Words in a sentence tend to have dependencies between each other. A n-grams consider n consecutive words as 1 token and tabulate the frequency of each unique token. A bigram, where n = 2, will consider the frequency of 2 consecutive words in the text dataset.
bigram_df <- sdf %>% unnest_tokens(bigram ,text, token = "ngrams", n = 2)
print(bigram_df)
## # A tibble: 8,596,713 x 3
## line dataType bigram
## <int> <chr> <chr>
## 1 1 blogs in the
## 2 1 blogs the years
## 3 1 blogs years thereafter
## 4 1 blogs thereafter most
## 5 1 blogs most of
## 6 1 blogs of the
## 7 1 blogs the oil
## 8 1 blogs oil fields
## 9 1 blogs fields and
## 10 1 blogs and platforms
## # ... with 8,596,703 more rows
count_bigram_df <- bigram_df %>% count(bigram, sort = T)
print(count_bigram_df)
## # A tibble: 2,465,003 x 2
## bigram n
## <chr> <int>
## 1 of the 41779
## 2 in the 37549
## 3 to the 19419
## 4 on the 17789
## 5 for the 16508
## 6 to be 14329
## 7 at the 12614
## 8 and the 12512
## 9 in a 10986
## 10 with the 9981
## # ... with 2,464,993 more rows
We start by separating the bigram into word1 and word2. After removing the stop words, we filter out only the top few most frequent bigram and visualize it using a function provided by Julia Silge and David Robinson and the R package ggraph.

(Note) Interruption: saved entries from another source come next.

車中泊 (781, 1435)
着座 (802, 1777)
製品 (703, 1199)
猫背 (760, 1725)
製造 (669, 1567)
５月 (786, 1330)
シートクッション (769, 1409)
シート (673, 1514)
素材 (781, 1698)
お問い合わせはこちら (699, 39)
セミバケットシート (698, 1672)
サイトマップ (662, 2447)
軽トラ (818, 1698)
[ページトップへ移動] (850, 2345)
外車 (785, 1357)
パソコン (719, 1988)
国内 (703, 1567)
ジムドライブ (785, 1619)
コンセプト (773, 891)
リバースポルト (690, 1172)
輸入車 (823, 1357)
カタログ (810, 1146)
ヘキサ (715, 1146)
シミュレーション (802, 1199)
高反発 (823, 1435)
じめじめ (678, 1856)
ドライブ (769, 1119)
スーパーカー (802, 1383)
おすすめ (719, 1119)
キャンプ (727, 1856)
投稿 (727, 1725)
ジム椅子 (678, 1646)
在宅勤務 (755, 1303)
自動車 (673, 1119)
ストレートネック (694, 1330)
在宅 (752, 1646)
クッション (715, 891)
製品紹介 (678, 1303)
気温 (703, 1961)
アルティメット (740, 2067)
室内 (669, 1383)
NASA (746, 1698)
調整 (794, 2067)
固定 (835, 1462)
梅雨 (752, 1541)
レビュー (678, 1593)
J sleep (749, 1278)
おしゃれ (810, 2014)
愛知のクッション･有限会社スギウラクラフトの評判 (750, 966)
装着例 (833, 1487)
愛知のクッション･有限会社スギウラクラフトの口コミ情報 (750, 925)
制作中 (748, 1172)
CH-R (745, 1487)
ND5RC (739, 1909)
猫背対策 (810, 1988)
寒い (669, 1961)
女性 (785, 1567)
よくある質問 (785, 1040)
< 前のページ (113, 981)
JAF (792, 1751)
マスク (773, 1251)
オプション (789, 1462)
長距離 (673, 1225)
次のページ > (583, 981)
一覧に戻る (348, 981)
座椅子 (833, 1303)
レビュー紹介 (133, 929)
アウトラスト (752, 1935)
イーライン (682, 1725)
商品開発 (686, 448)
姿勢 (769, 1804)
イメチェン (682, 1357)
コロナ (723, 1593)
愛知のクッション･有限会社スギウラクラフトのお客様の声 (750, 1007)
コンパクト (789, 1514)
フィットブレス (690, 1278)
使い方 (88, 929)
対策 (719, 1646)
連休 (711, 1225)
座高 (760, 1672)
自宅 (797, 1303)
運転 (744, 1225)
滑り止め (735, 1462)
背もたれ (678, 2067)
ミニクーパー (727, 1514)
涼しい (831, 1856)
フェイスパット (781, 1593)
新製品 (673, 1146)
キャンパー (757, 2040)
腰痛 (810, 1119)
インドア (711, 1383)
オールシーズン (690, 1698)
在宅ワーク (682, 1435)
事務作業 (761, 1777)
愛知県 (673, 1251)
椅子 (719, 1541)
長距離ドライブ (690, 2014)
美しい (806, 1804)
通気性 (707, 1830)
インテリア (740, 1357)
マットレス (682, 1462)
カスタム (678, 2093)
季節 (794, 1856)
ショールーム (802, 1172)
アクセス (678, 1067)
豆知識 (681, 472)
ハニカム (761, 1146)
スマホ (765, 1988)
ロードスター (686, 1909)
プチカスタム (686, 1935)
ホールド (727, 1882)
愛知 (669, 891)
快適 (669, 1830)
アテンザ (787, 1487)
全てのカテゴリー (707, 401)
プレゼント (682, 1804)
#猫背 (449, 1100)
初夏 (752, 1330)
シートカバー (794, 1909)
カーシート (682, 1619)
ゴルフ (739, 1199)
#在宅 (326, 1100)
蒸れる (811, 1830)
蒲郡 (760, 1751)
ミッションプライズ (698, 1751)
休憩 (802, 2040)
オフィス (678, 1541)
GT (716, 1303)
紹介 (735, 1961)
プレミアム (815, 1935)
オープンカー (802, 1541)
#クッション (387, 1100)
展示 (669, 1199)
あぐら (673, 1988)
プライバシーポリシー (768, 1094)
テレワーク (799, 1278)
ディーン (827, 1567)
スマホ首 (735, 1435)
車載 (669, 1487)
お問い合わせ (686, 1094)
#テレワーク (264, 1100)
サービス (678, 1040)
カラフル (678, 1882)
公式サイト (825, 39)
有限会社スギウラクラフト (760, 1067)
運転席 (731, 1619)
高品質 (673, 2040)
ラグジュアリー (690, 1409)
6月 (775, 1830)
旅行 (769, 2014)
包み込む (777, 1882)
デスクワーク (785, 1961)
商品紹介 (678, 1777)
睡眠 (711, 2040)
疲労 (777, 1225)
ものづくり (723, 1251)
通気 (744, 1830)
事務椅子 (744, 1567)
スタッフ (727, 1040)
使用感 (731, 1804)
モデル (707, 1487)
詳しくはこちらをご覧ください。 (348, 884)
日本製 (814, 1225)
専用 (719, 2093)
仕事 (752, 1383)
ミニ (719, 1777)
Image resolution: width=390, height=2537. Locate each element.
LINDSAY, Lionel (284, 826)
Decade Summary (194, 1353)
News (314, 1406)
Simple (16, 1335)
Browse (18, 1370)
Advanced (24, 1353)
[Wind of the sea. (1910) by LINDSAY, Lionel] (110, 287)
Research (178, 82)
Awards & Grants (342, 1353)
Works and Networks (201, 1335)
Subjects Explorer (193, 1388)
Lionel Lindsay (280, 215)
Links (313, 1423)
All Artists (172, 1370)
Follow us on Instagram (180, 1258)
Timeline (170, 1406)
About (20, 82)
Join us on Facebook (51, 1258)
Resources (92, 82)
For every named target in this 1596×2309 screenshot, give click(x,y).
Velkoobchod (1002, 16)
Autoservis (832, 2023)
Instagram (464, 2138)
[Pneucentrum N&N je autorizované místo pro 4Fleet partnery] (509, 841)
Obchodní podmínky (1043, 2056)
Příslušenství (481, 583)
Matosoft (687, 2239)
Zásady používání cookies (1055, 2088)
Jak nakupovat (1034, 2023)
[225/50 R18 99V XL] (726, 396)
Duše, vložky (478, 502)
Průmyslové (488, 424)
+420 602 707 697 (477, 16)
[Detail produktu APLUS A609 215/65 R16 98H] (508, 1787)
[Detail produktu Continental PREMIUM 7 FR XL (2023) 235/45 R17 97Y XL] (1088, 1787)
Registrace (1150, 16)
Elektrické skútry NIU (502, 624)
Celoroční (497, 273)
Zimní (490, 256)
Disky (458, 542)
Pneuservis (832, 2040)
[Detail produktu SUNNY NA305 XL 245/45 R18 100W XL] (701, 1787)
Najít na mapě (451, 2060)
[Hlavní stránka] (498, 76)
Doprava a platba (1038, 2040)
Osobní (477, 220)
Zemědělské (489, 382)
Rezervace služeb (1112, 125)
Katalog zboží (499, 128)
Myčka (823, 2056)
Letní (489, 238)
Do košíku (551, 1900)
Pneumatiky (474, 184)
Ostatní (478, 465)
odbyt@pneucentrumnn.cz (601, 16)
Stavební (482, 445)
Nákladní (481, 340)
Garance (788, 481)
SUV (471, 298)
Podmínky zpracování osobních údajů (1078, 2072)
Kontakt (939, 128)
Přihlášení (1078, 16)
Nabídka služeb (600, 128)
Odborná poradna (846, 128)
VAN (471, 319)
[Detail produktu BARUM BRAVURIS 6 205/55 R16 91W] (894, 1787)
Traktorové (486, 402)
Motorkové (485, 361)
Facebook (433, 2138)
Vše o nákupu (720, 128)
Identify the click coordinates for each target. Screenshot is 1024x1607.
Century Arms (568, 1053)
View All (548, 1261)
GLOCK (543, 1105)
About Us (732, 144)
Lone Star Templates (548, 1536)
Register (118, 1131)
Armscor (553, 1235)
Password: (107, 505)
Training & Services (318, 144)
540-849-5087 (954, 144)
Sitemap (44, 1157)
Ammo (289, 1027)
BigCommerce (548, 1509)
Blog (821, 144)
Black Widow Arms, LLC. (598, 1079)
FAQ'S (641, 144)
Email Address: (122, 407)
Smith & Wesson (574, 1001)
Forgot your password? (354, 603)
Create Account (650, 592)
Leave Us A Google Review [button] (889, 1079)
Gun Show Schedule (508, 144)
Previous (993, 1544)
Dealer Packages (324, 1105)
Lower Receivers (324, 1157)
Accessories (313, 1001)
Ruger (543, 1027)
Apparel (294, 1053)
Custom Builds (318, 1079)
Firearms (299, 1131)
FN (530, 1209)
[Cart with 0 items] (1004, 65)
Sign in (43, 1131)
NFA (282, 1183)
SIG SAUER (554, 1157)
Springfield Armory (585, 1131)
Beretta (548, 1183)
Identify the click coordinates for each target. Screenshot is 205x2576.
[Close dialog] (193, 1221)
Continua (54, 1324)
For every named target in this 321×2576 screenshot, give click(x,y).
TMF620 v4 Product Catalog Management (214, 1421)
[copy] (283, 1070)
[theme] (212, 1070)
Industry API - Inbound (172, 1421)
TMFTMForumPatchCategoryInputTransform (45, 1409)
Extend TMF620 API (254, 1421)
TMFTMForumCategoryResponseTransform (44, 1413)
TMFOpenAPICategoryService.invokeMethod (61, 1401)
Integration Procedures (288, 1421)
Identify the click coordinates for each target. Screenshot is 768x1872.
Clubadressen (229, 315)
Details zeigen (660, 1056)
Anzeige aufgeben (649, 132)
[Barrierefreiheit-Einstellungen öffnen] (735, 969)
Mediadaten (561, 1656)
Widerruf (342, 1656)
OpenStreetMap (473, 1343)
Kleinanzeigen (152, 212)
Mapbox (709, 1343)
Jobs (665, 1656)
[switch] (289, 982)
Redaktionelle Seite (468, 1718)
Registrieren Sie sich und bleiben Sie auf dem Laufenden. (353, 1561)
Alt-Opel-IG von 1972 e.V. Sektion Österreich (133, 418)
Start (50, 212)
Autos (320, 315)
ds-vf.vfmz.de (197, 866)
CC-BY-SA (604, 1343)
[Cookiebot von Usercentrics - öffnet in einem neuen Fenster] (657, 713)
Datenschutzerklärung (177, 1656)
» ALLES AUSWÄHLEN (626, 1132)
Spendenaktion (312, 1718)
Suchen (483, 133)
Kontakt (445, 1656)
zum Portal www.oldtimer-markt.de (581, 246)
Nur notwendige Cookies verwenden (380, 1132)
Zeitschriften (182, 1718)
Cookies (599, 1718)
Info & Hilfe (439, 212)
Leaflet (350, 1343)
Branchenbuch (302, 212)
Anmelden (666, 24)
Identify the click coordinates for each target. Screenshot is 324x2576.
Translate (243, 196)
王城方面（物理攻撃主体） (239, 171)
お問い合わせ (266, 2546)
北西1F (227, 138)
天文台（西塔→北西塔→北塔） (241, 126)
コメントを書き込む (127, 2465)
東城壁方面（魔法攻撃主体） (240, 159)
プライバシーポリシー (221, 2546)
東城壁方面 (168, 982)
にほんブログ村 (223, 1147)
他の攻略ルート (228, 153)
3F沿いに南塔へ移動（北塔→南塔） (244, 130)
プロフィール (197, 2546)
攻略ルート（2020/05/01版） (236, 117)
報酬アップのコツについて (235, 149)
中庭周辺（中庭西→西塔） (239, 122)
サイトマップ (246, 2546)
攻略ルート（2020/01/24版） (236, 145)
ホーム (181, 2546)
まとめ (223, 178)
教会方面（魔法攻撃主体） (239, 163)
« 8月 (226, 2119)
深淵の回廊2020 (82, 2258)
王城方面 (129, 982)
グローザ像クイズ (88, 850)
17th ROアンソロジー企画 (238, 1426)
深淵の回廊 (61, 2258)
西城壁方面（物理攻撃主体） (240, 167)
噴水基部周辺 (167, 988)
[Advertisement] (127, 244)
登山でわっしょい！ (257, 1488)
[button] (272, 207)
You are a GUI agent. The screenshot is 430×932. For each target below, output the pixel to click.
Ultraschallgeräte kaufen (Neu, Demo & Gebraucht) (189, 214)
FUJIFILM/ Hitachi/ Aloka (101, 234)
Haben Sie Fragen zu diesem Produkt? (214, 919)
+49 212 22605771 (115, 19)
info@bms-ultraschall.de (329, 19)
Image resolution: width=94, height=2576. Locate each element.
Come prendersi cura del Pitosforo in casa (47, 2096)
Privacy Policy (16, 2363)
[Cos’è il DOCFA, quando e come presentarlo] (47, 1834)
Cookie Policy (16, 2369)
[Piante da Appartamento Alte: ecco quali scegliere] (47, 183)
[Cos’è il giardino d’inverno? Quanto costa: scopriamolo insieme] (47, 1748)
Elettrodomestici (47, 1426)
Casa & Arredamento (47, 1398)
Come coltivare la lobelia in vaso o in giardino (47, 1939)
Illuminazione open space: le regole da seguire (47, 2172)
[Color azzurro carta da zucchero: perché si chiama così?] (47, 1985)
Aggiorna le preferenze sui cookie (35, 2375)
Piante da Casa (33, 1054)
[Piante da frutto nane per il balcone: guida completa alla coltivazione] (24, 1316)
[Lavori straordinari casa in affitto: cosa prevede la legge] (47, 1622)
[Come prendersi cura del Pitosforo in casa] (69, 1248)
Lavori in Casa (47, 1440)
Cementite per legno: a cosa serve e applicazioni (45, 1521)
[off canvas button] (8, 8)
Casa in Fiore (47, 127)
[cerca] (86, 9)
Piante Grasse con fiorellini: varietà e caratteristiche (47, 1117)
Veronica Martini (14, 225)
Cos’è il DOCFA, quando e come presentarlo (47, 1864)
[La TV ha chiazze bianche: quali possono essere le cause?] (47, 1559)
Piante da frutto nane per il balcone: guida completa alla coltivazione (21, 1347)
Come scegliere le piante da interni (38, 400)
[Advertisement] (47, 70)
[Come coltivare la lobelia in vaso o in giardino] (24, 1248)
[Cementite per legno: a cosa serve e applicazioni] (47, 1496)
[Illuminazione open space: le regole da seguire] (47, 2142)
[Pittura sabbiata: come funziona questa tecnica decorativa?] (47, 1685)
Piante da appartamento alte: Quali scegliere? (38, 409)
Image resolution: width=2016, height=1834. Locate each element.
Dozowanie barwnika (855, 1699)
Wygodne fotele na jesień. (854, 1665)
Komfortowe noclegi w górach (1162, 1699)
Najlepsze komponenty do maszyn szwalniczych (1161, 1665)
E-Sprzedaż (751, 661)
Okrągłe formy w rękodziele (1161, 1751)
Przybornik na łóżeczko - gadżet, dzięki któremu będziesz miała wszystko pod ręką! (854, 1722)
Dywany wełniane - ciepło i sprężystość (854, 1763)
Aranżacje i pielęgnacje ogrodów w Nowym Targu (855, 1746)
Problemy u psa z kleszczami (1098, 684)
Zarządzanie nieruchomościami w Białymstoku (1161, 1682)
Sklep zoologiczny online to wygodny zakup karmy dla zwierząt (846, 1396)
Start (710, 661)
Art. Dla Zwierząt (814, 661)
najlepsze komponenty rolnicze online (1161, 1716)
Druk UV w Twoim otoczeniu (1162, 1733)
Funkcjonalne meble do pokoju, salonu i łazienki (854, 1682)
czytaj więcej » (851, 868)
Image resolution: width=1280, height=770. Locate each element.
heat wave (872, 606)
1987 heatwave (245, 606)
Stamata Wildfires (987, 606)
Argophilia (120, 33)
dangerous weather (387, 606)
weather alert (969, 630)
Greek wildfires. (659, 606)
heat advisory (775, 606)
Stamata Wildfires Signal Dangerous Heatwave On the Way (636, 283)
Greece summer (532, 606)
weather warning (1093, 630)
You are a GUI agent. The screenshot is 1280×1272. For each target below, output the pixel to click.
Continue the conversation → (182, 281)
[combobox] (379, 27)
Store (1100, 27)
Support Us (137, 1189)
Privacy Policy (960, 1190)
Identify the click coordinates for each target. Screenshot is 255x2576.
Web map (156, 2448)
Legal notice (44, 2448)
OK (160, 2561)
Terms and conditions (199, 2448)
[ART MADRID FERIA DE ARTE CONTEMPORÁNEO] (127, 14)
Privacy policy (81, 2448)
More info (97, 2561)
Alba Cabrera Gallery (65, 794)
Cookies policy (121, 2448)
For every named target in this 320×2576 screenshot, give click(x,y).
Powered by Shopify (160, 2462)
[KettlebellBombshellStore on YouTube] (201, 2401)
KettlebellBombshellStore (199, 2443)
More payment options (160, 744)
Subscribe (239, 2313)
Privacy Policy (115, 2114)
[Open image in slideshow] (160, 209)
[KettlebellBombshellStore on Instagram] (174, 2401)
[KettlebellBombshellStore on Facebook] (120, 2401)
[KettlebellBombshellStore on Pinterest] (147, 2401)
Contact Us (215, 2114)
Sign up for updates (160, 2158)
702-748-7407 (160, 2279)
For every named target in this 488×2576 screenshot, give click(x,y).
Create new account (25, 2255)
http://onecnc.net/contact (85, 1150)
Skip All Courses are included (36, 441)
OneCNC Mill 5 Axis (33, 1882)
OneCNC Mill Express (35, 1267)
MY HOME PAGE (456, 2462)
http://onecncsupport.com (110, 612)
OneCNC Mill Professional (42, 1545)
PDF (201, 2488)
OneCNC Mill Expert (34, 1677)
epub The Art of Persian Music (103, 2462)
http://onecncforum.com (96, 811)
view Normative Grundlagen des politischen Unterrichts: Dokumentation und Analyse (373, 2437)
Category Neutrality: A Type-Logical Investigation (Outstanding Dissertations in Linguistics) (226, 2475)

sep_df <- bigram_df %>% separate(bigram, c("word1", "word2"), sep = " ")
bigram_filtered <- sep_df %>%
filter(!word1 %in% stop_words$word) %>%
filter(!word2 %in% stop_words$word)
bigram_count <- bigram_filtered %>% count(word1, word2, sort = T)
bigram_graph <- bigram_count %>% filter(n > 200)
print(bigram_graph)
## Source: local data frame [41 x 3]
## Groups: word1 [33]
##
## # A tibble: 41 x 3
## word1 word2 n
## <chr> <chr> <int>
## 1 st louis 1048
## 2 1 2 799
## 3 los angeles 645
## 4 san francisco 562
## 5 30 p.m 482
## 6 health care 471
## 7 happy birthday 414
## 8 san diego 392
## 9 social media 386
## 10 ice cream 355
## # ... with 31 more rows
visualize_bigrams <- function(bigrams) {
set.seed(2000)
a <- grid::arrow(type = "closed", length = unit(.15, "inches"))
bigrams %>%
graph_from_data_frame() %>%
ggraph(layout = "fr") +
geom_edge_link(aes(edge_alpha = n), show.legend = FALSE, arrow = a) +
geom_node_point(color = "lightblue", size = 5) +
geom_node_text(aes(label = name), vjust = 1, hjust = 1) +
theme_void()
}
bigram_graph %>% visualize_bigrams()
We observed a few very obvious bigrams which have very high frequency from the plot above. For example, “ice cream”, “happy birthday”, “vice president” and others. We also noticed the need to create trigrams (n = 3) and higher order n-grams, to take into consideration of words such as “chief executive director” and “york city council” which could stands for “new york city council”.
The next step is to create a prediction algorithm based on Stupid Backoff Model, as Kantz Backoff Model is slightly more difficult to code than Stupid Backoff Model. Trigram will be created and added for better accuracy.
Ultimately, the Shiny App shall predict the next word as the user types a sentence.